TASK DESCRIPTION
Reproduce the listing below, switching every instance of "Identify the location of" to "Determine the position of" and leaving all other text unchanged.

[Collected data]

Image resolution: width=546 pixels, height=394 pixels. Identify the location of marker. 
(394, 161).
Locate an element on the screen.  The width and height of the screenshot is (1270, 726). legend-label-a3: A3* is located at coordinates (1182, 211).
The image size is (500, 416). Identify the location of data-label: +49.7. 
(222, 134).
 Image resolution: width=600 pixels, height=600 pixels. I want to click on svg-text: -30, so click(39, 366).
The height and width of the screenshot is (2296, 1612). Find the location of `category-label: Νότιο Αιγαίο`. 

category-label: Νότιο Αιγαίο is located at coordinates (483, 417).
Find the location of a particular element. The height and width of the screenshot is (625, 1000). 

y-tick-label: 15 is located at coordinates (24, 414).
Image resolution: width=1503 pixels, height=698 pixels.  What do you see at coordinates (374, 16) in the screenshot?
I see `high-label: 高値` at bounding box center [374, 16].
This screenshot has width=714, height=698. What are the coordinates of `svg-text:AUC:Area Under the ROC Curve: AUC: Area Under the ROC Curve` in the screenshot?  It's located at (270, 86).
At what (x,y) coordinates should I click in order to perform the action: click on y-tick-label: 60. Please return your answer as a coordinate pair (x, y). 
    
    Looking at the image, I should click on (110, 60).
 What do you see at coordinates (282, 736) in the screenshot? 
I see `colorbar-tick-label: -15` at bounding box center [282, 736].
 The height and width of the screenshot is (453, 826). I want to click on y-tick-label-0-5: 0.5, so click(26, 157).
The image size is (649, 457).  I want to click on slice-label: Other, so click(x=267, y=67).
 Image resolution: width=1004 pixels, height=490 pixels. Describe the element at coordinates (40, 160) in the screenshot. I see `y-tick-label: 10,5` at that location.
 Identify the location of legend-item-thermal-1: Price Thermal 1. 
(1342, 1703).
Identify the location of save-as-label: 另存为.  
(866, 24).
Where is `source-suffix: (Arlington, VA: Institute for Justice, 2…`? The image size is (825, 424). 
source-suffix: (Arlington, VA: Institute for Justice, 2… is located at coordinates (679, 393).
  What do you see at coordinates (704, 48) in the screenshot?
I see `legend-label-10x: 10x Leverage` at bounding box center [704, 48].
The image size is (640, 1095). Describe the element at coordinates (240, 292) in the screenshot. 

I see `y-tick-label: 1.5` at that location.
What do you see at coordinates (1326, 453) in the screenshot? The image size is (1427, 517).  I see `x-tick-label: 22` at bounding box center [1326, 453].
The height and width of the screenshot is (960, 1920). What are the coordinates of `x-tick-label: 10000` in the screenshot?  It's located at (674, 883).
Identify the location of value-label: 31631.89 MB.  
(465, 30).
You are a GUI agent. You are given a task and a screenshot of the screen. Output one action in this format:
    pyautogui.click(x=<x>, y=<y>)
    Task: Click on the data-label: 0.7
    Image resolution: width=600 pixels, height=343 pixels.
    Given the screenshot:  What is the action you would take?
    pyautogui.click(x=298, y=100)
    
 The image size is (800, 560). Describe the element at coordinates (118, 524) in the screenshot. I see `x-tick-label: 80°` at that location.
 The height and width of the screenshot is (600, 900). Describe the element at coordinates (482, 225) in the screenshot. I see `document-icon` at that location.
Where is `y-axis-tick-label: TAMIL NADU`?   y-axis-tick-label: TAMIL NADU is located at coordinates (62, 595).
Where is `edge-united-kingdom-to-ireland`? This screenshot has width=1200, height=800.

REPLY TO THE EXERCISE
Image resolution: width=546 pixels, height=394 pixels. Determine the position of marker. 
(394, 161).
Locate an element on the screen.  The width and height of the screenshot is (1270, 726). legend-label-a3: A3* is located at coordinates (1182, 211).
The image size is (500, 416). Determine the position of data-label: +49.7. 
(222, 134).
 Image resolution: width=600 pixels, height=600 pixels. I want to click on svg-text: -30, so click(39, 366).
The height and width of the screenshot is (2296, 1612). Find the location of `category-label: Νότιο Αιγαίο`. 

category-label: Νότιο Αιγαίο is located at coordinates (483, 417).
Find the location of a particular element. The height and width of the screenshot is (625, 1000). 

y-tick-label: 15 is located at coordinates (24, 414).
Image resolution: width=1503 pixels, height=698 pixels.  What do you see at coordinates (374, 16) in the screenshot?
I see `high-label: 高値` at bounding box center [374, 16].
This screenshot has width=714, height=698. What are the coordinates of `svg-text:AUC:Area Under the ROC Curve: AUC: Area Under the ROC Curve` in the screenshot?  It's located at (270, 86).
At what (x,y) coordinates should I click in order to perform the action: click on y-tick-label: 60. Please return your answer as a coordinate pair (x, y). 
    
    Looking at the image, I should click on (110, 60).
 What do you see at coordinates (282, 736) in the screenshot? 
I see `colorbar-tick-label: -15` at bounding box center [282, 736].
 The height and width of the screenshot is (453, 826). I want to click on y-tick-label-0-5: 0.5, so click(26, 157).
The image size is (649, 457).  I want to click on slice-label: Other, so click(x=267, y=67).
 Image resolution: width=1004 pixels, height=490 pixels. Describe the element at coordinates (40, 160) in the screenshot. I see `y-tick-label: 10,5` at that location.
 Determine the position of legend-item-thermal-1: Price Thermal 1. 
(1342, 1703).
Determine the position of save-as-label: 另存为.  
(866, 24).
Where is `source-suffix: (Arlington, VA: Institute for Justice, 2…`? The image size is (825, 424). 
source-suffix: (Arlington, VA: Institute for Justice, 2… is located at coordinates (679, 393).
  What do you see at coordinates (704, 48) in the screenshot?
I see `legend-label-10x: 10x Leverage` at bounding box center [704, 48].
The image size is (640, 1095). Describe the element at coordinates (240, 292) in the screenshot. 

I see `y-tick-label: 1.5` at that location.
What do you see at coordinates (1326, 453) in the screenshot? The image size is (1427, 517).  I see `x-tick-label: 22` at bounding box center [1326, 453].
The height and width of the screenshot is (960, 1920). What are the coordinates of `x-tick-label: 10000` in the screenshot?  It's located at (674, 883).
Determine the position of value-label: 31631.89 MB.  
(465, 30).
You are a GUI agent. You are given a task and a screenshot of the screen. Output one action in this format:
    pyautogui.click(x=<x>, y=<y>)
    Task: Click on the data-label: 0.7
    Image resolution: width=600 pixels, height=343 pixels.
    Given the screenshot:  What is the action you would take?
    pyautogui.click(x=298, y=100)
    
 The image size is (800, 560). Describe the element at coordinates (118, 524) in the screenshot. I see `x-tick-label: 80°` at that location.
 The height and width of the screenshot is (600, 900). Describe the element at coordinates (482, 225) in the screenshot. I see `document-icon` at that location.
Where is `y-axis-tick-label: TAMIL NADU`?   y-axis-tick-label: TAMIL NADU is located at coordinates (62, 595).
Where is `edge-united-kingdom-to-ireland`? This screenshot has width=1200, height=800.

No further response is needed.